Waka Kotahi investment in transport – what’s the takeout for local government?
16 September 2021
Our analysis of the government’s latest NLTP announcement finds public transport and active modes clear winners.
Last week the Government released the 2021-2024 National Land Transport Programme (NLTP), which outlines Waka Kotahi’s investment and operating programme over the next three years.
Ahead of the release of the NLTP, the sector had been anticipating a smaller increase in funding in real terms, following cautionary signals from Waka Kotahi, inflationary pressures and the freeze on Road User and Fuel Excise charges.
The programme may have had a few surprises packed in there, with the announcement of a $24.3 billion Opex and Capex package over the 36-month period, up 44 percent on the previous period. But what does this really mean for local government?
While the local government sector is still carefully picking through the details of the Programme, there are some activity classes emerging as early winners:
- $2 billon of financing to boost road maintenance and public transport;
- $6 billion being invested in public transport and walking and cycling;
- $2.9 billion for the Road to Zero safety initiative; and
- $1.3 billion to implement the NZ Rail Plan.
Most of these investments are clearly aligned with the Government’s decarbonisation goals, and the reality that the transport sector has to be at the centre of New Zealand’s emissions reduction actions.
The State Highway (SH) activity class is a more nuanced story, with the SH Maintenance Activity Class receiving more funding than its midpoint between lower and upper band in the 2021 GPS, and a 30 percent increase on the 2018-21 NLTP.
While the SH Improvements Activity Class receives less funding than the 2021 GPS midpoint, it still receives more than the lower band in the GPS. This may have implications for rural and provincial New Zealand, where state highways often function as local roads, and there are few workable public transport or active mode options.

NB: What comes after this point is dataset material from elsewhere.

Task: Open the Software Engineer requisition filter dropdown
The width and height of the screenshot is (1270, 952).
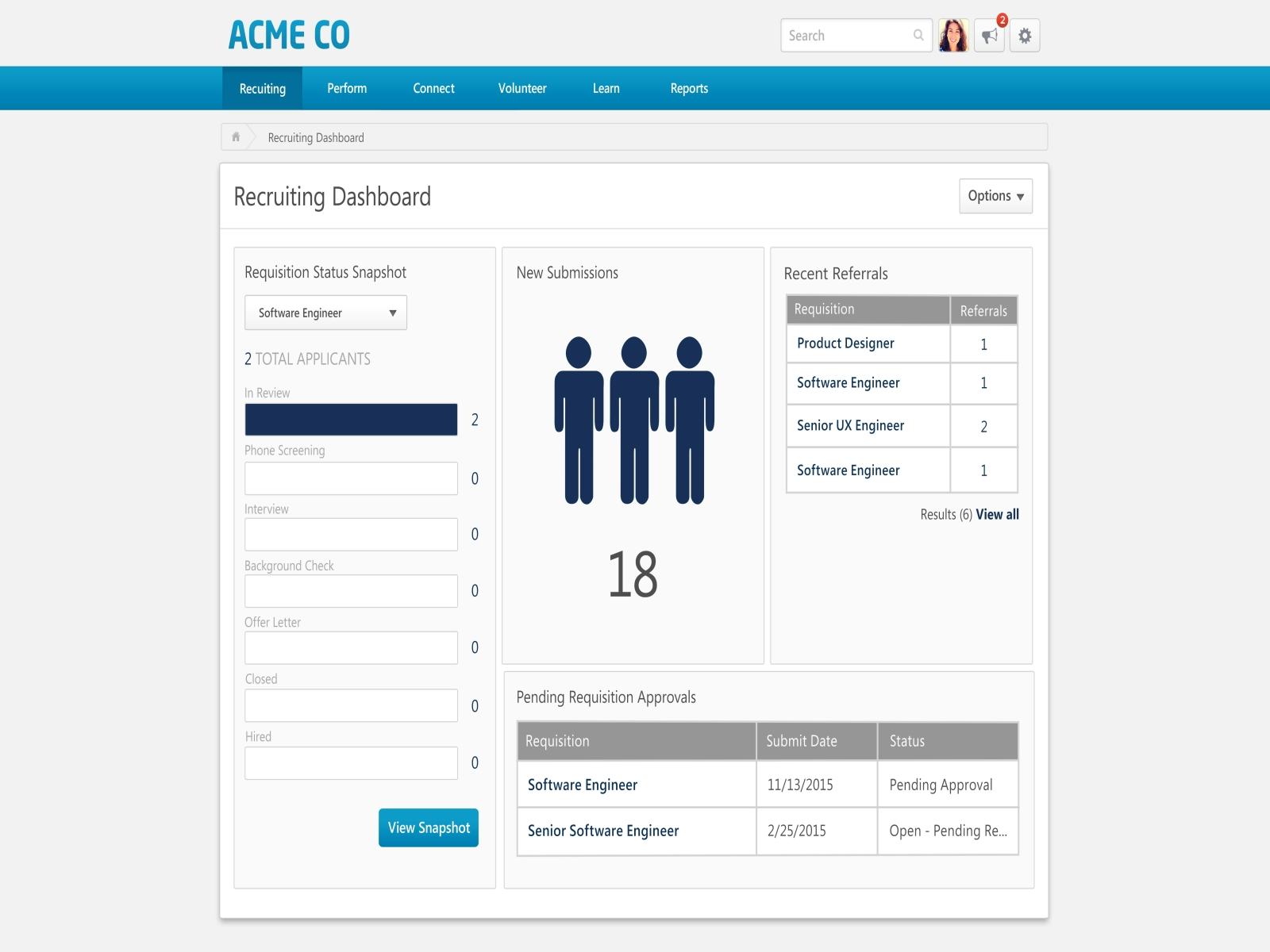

However, it will require careful assessment against Regional Land Transport Plans.
While there has been less obvious investment in the State Highway network, this has been offset by the increase in safety investment. However, the state highway network is going to require continuing ongoing investment to maintain its current levels of service. Local government is concerned that the level of investment may not meet demand in this area in the face of increasing costs and the need for climate change adaptation.
The NLTP again underscored the need to examine (and possibly accelerate) alternative transport funding options, showing that the hypothecated road-user charge model cannot adequately cater for the growing number of transport investment priorities.